### Do this
Render every line of the records below as a Markdown table with the columns Row and Text, numbering the rows in order and skipping blank lines. Omit the pictures from the table.

### Given records
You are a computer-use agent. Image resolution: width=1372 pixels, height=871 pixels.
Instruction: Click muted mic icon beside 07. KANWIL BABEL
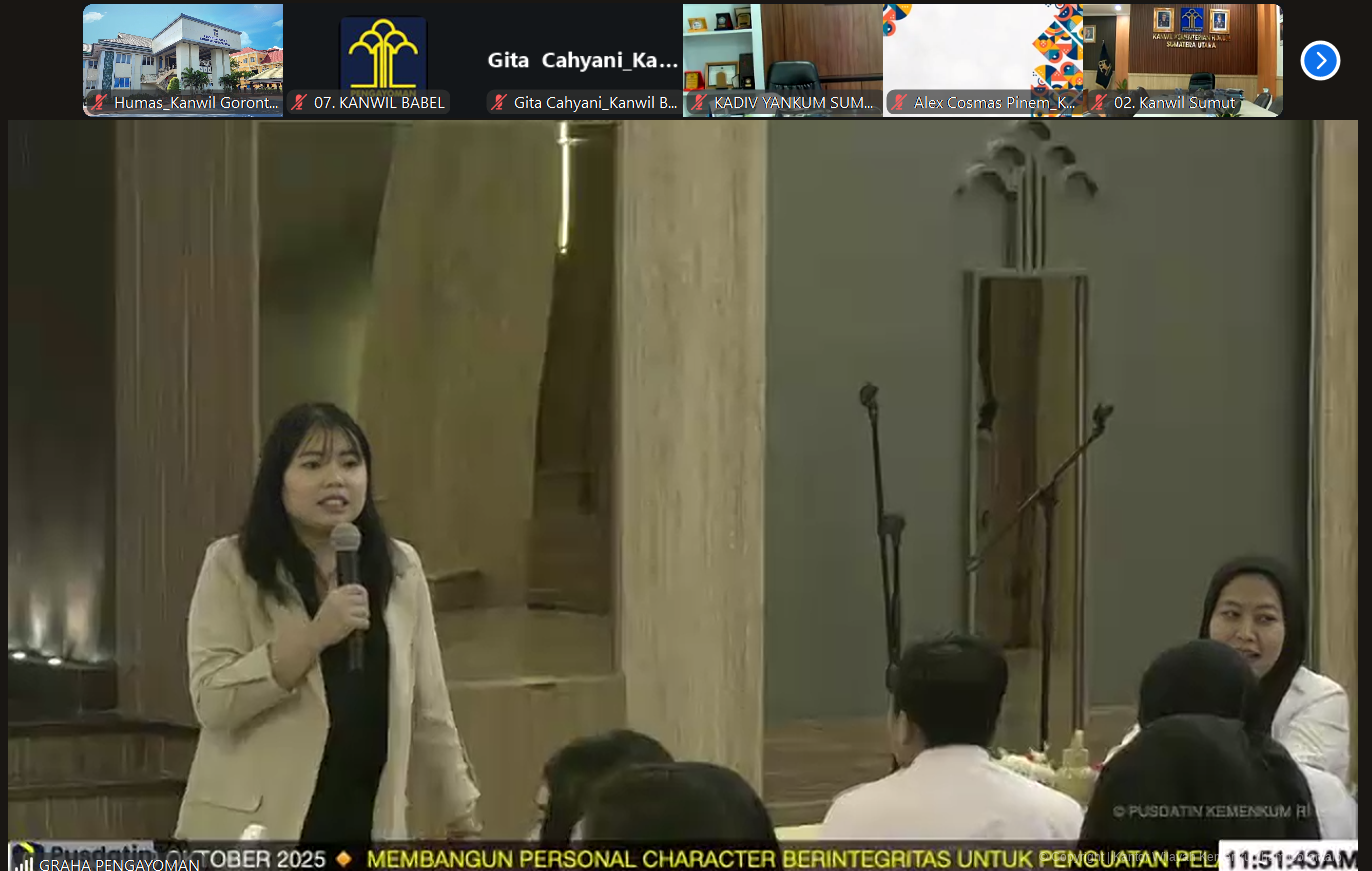click(x=299, y=103)
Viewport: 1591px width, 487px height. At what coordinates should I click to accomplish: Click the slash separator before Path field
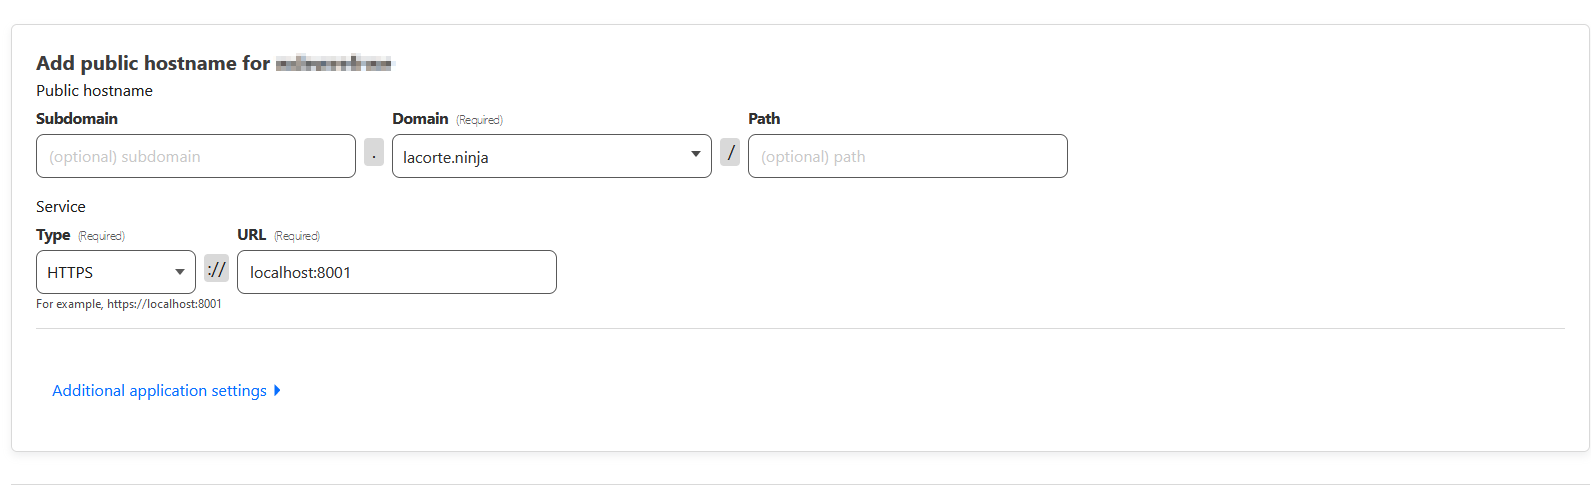tap(730, 153)
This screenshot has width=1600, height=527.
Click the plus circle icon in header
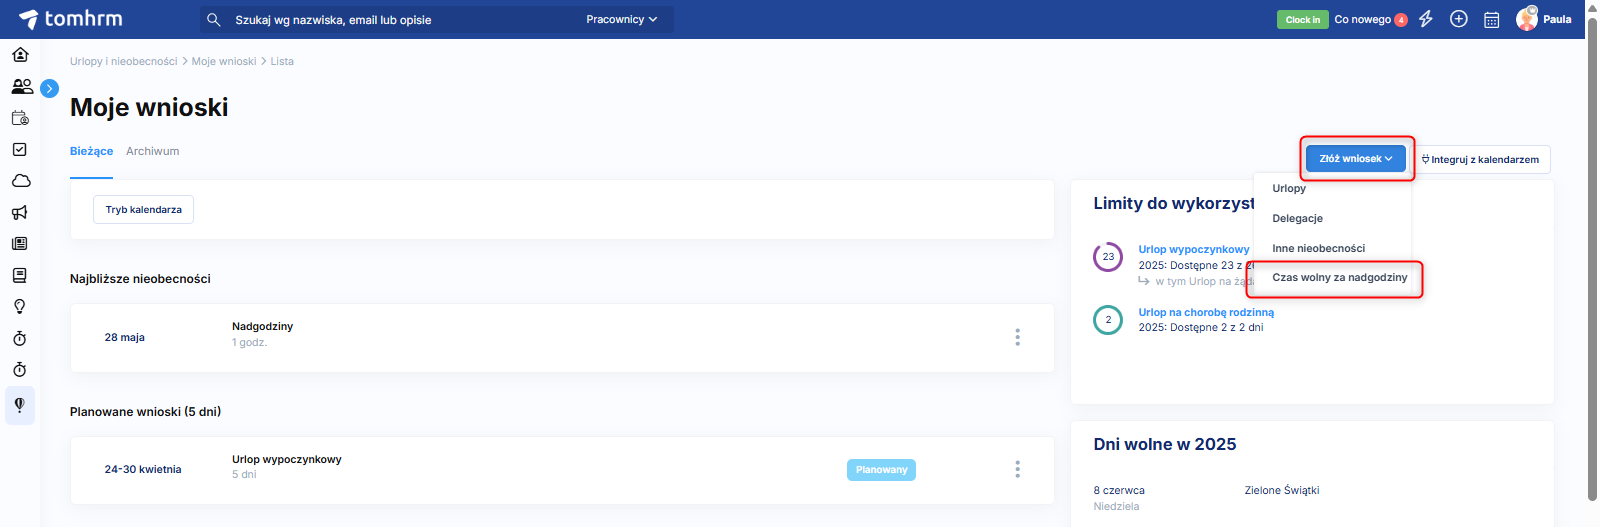[x=1459, y=19]
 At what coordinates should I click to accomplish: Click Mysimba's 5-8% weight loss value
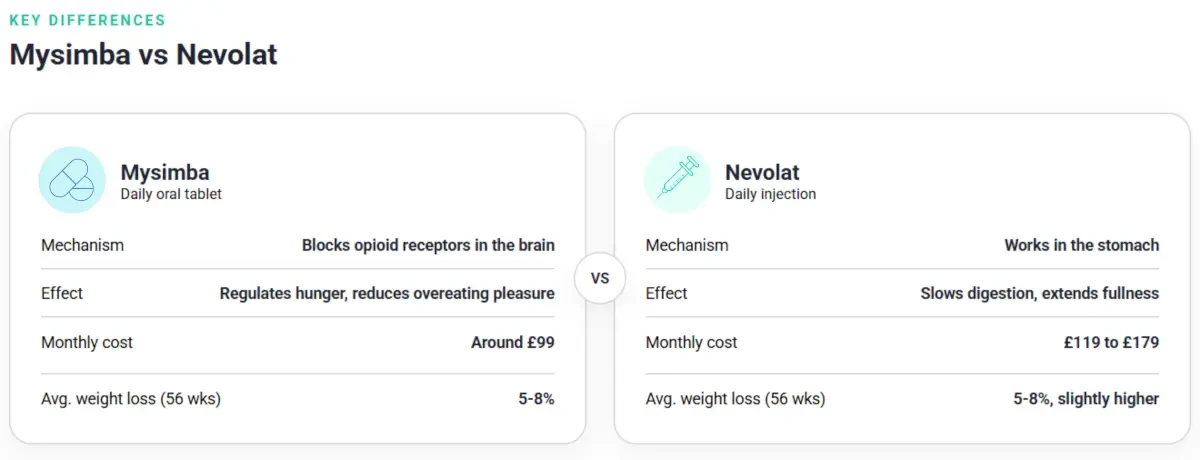(x=536, y=399)
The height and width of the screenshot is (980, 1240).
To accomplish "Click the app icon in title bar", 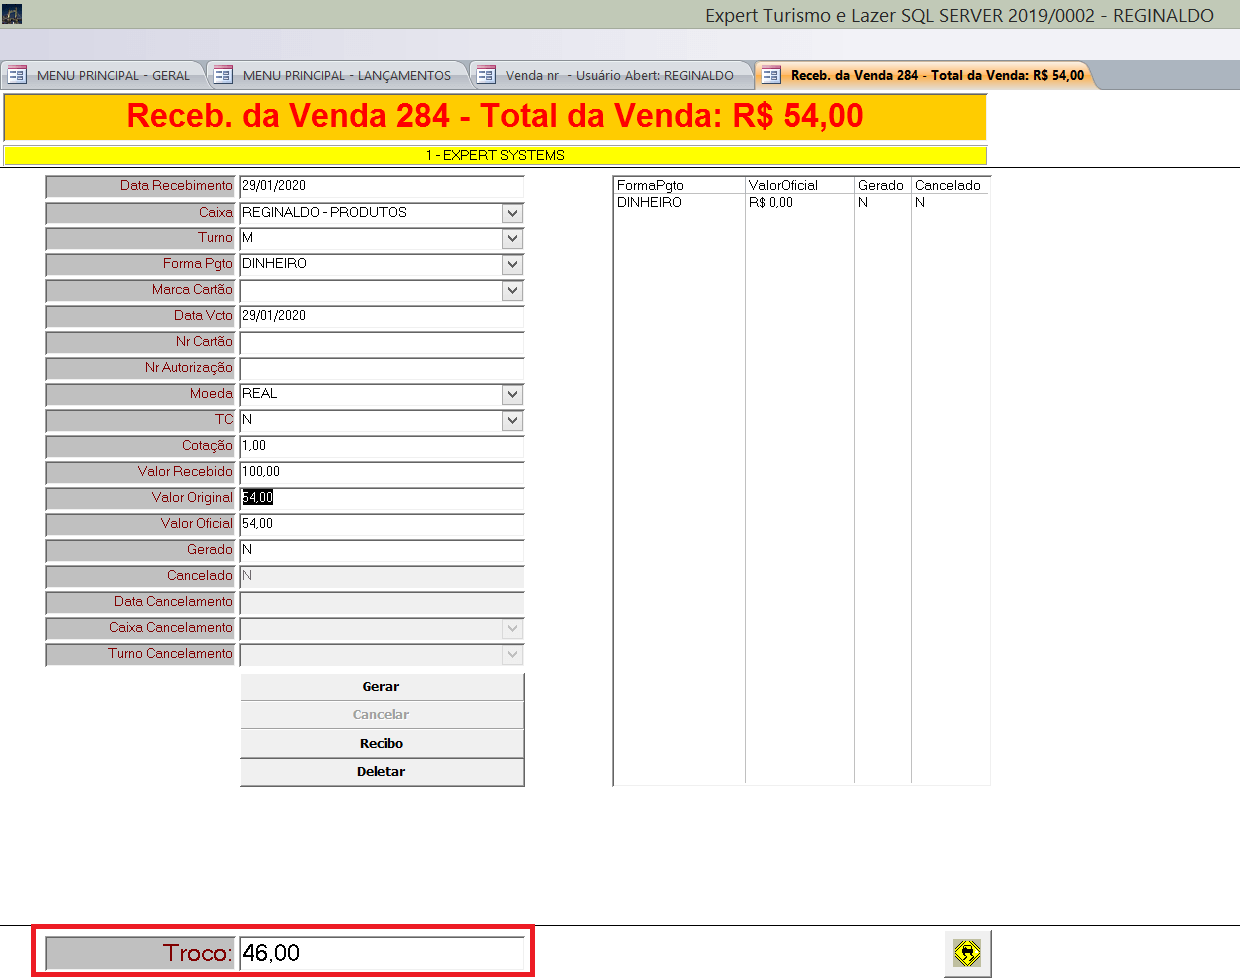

### Final answer
| Row | Text |
|---|---|
| 1 | You are a computer-use agent. Image resolution: width=1372 pixels, height=871 pixels. |
| 2 | Instruction: Click muted mic icon beside 07. KANWIL BABEL |
| 3 | click(x=299, y=103) |
| 4 | Viewport: 1591px width, 487px height. At what coordinates should I click to accomplish: Click the slash separator before Path field |
| 5 | tap(730, 153) |
| 6 | This screenshot has width=1600, height=527. |
| 7 | Click the plus circle icon in header |
| 8 | [x=1459, y=19] |
| 9 |  At what coordinates should I click to accomplish: Click Mysimba's 5-8% weight loss value |
| 10 | (x=536, y=399) |
| 11 | The height and width of the screenshot is (980, 1240). |
| 12 | To accomplish "Click the app icon in title bar",  |